Novel calcium-related targets of insulin in hippocampal neurons

Both insulin signaling disruption and Ca²⁺ dysregulation are closely related to memory loss during aging and increase the vulnerability to Alzheimer's disease (AD). In hippocampal neurons, aging-related changes in calcium regulatory pathways have been shown to lead to higher intracellular calcium levels and an increase in the Ca²⁺-dependent afterhyperpolarization (AHP), which is associated with cognitive decline. Recent studies suggest that insulin reduces the Ca²⁺-dependent AHP. Given the sensitivity of neurons to insulin and evidence that brain insulin signaling is reduced with age, insulin-mediated alterations in calcium homeostasis may underlie the beneficial actions of insulin in the brain. Indeed, increasing insulin signaling in the brain via intranasal delivery has yielded promising results such as improving memory in both clinical and animal studies. However, while several mechanisms have been proposed, few have focused on regulation on intracellular Ca²⁺. In the present study, we further examined the effects of acute insulin on calcium pathways in primary hippocampal neurons in culture. Using the whole-cell patch-clamp technique, we found that acute insulin delivery reduced voltage-gated calcium currents.
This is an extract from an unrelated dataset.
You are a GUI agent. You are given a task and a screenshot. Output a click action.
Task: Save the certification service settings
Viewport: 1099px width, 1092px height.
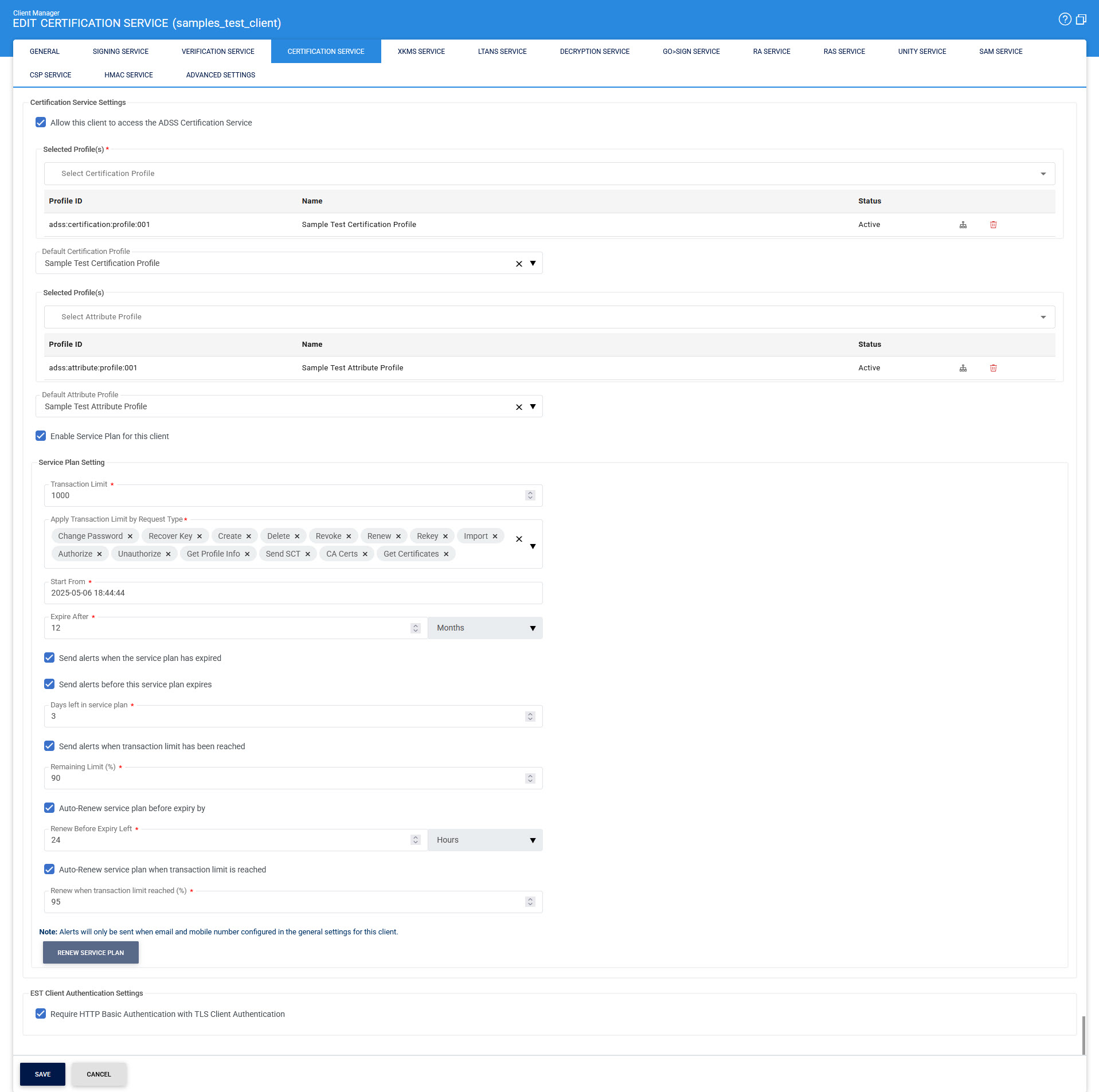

Fura-2 imaging was used to also address acute insulin effects on spontaneous and depolarization-mediated Ca²⁺ transients. Results indicate that insulin reduced Ca²⁺ transients, which appears to have involved a reduction in ryanodine receptor function. Together, these results suggest insulin regulates pathways that control intracellular Ca²⁺ which may reduce the AHP and improve memory. This may be one mechanism contributing to improved memory recall in response to intranasal insulin therapy in the clinic.